Procès du 28 septembre 2009 : un témoin clé accuse le colonel Bienvenu Lamah

Après plusieurs semaines d’interruption, le procès des événements du 28 septembre 2009 a repris ce lundi.

Suite à l’audition de l’accusé, le colonel Bienvenu Lamah, un témoin clé a été appelé à la barre ce lundi. Il s’agit de Mamadi Soumaoro, qui a affirmé que Bienvenu Lamah était bien le directeur du camp de formation de Kalia.

Très attendu, Mamadi Soumaoro s’est présenté comme un témoin clé dans cette affaire. Après avoir prêté serment de dire la vérité, toute la vérité et rien que la vérité, il s’est décrit comme une recrue de 2009, mais aussi comme une victime du colonel Lamah.
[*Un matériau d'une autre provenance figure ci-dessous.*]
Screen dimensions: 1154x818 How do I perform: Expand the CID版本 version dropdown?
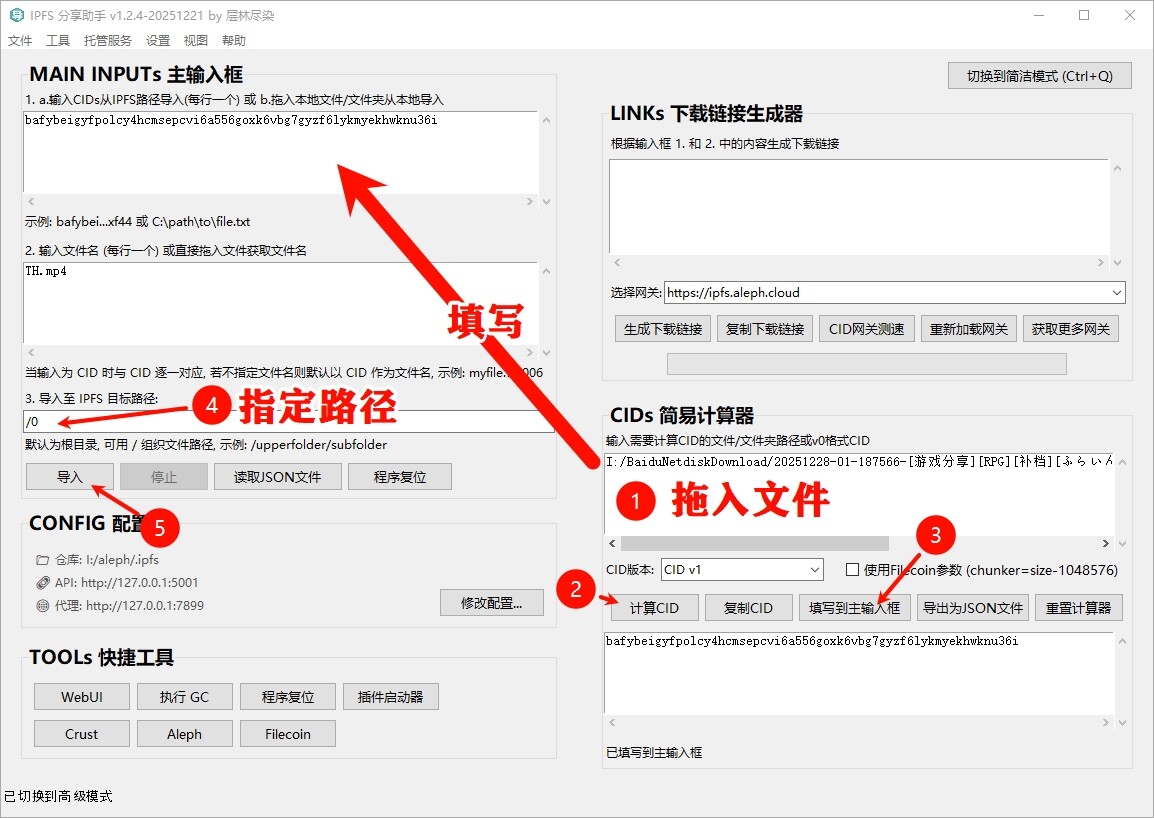click(814, 570)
Il a soutenu avec insistance que ce dernier dirigeait effectivement le camp de formation de Kalia, situé dans la préfecture de Forécariah.

Le témoin a également relaté des faits de mauvais traitements. Selon lui, au lendemain des événements du 3 décembre 2009, il a été ligoté et torturé en compagnie d’un certain Moussa Keïta, avant d’être transféré au « 32 Escaliers » du camp Alpha Yaya Diallo à Conakry, où il aurait subi d’autres sévices. Il affirme n’avoir recouvré la liberté qu’après le départ du capitaine Moussa Dadis Camara du pouvoir.

Mamadi Soumaoro accuse par ailleurs le colonel Lamah d’avoir envoyé des militaires à bord de trois camions au stade du 28 septembre, à la veille des événements. Selon son témoignage, une liste de 300 personnes aurait été lue par l’accusé lui-même.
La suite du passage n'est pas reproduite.